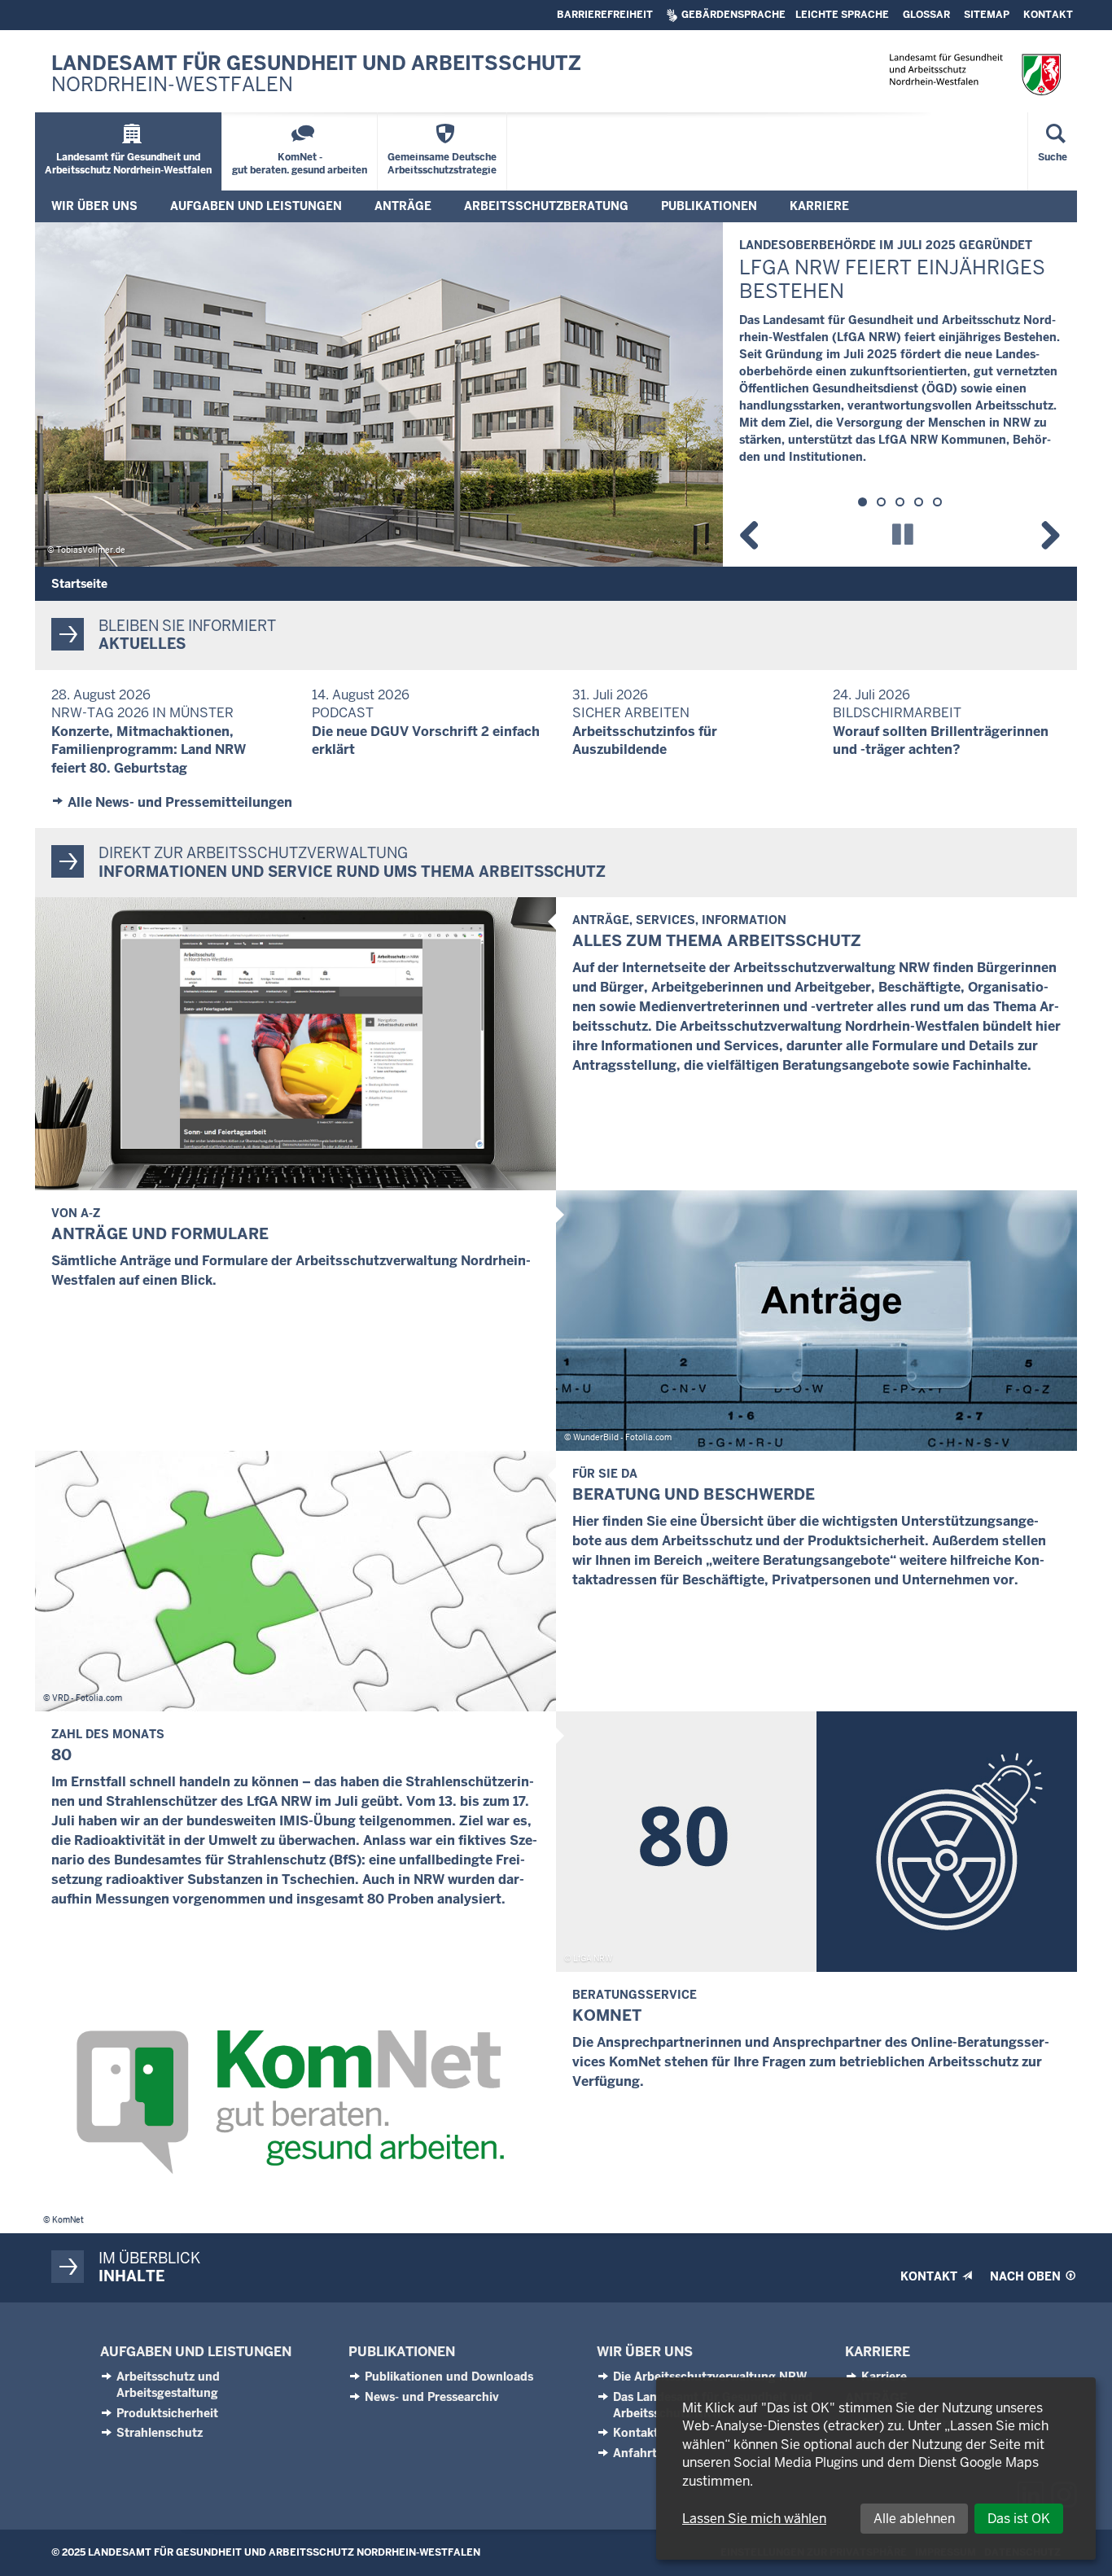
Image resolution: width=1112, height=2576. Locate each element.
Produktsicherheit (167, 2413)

====================

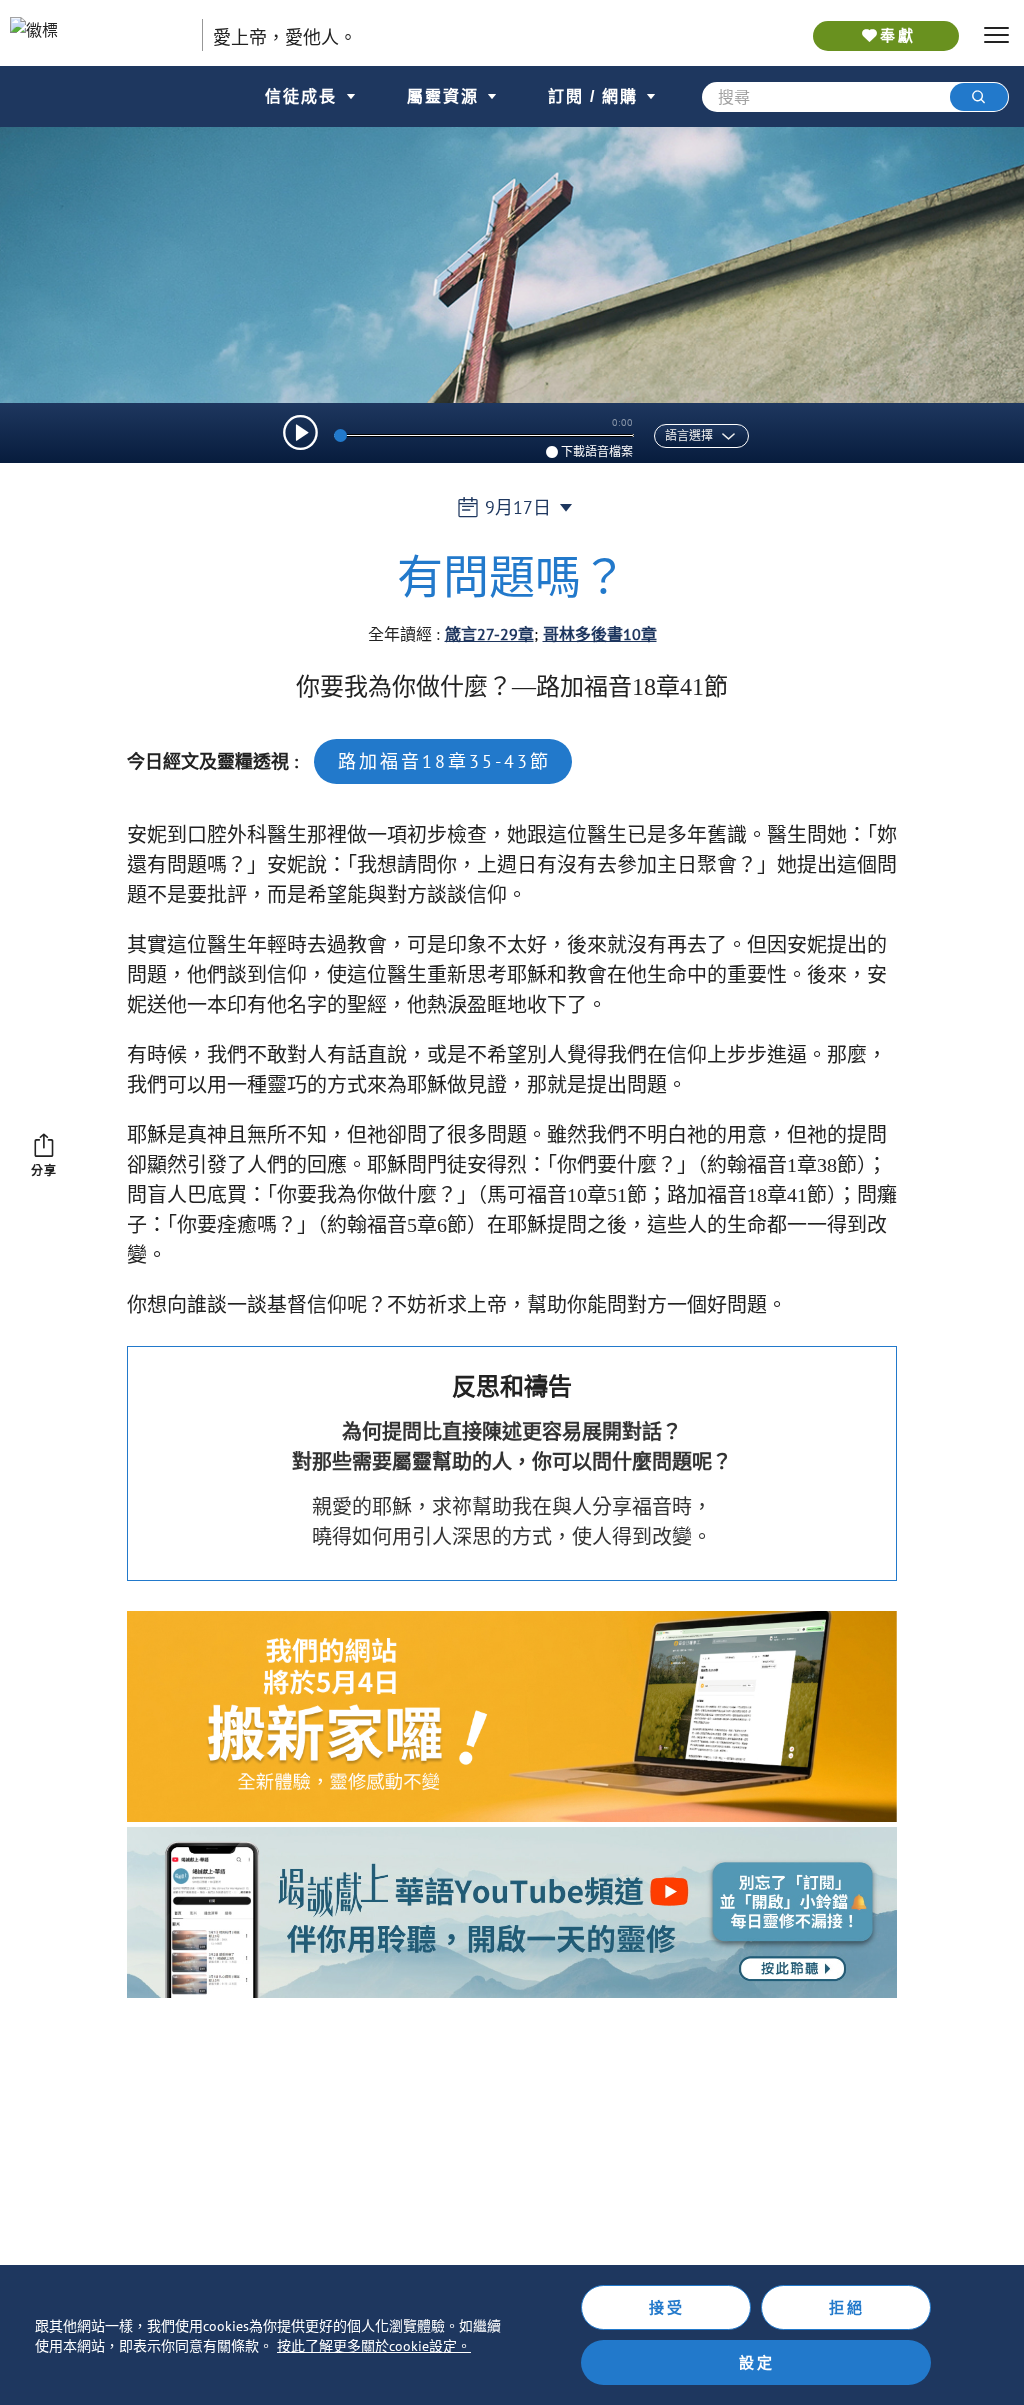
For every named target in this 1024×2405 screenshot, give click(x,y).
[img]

====================

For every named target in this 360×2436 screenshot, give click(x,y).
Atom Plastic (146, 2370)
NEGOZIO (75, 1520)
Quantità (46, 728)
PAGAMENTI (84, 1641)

====================

_Exercise instructions:_ Keeping every character as it is, restate the lines above that run from the line with "Image resolution: width=1112, height=2576." through the line with "Produktsicherheit (167, 2413)", both included, and nothing else.

_Solution:_
Image resolution: width=1112, height=2576. Locate each element.
Produktsicherheit (167, 2413)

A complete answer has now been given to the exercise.